Is it possible for one hiveserver2 to connect to multiple metastore, so all user will use the same endpoint? or do I have to run another hiveserver2 for each metastore?
Created 09-25-2021 07:09 AM
@mailsmail This is not tested yet. You can create a POC environment and test.
I don't have to create/run new MySQL instance for each metastore.
Ans: A separatevschema is required. Avoid using hive/metastore as this would be by-default. use a different database/schema.
Is it possible for one hiveserver2 to connect to multiple metastore, so all user will use the same endpoint? or do I have to run another hiveserver2 for each metastore?
Ans: You can have one hiveserver2 to connect to multiple HMS by updating "hive.metastore.uris" field.
You need to create a separate config group for another HMS with different database and also you need a different hiveserver2 and update "hive.metastore.uris" accordingly
Please let me know,if you have any queries or accept it as solution,if your queries are answered.
Created on 09-25-2021 07:27 AM - edited 09-25-2021 07:28 AM
@asish When hiveserver2 connect to multiple metastore, how does it know which metastore to use?
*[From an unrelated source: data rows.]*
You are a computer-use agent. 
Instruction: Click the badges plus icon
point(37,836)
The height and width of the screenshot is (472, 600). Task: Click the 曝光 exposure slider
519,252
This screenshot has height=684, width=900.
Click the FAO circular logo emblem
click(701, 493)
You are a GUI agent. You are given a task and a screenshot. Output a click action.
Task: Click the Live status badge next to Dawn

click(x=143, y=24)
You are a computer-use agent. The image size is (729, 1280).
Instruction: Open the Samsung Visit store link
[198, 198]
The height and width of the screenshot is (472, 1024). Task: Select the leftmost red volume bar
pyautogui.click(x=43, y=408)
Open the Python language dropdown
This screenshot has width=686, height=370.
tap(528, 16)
Let's say, a user run "SHOW DATABASES;" using beeline and connected to hiveserver2. Does it return all DBs from all metastore?
Another case, both metastore A and metastore B have the same database name, dbC. When user run "SHOW TABLES FROM dbC", will it return all tables from dbC in metastore A, B, or both?
Created 09-25-2021 09:59 AM
Lets take an example
Hiveserver1 ==> HMS ==> Mysqldatabase with schema(hive) ==> Contains databases as students(student database is in hive not MySQL)
Hiveserver2 ==> HMS ==> Mysqldatabase with schema(test) ==> Contains databases as employee(employee database is in hive not MySQL)]
When connected to beeline ==> hiveserve1 ==> Show databases would yield students
When connected to beeline ==> hiveserve2 ==> Show databases would yield employees
This must be performed using config groups in ambari.
In CM it must be used using role instances.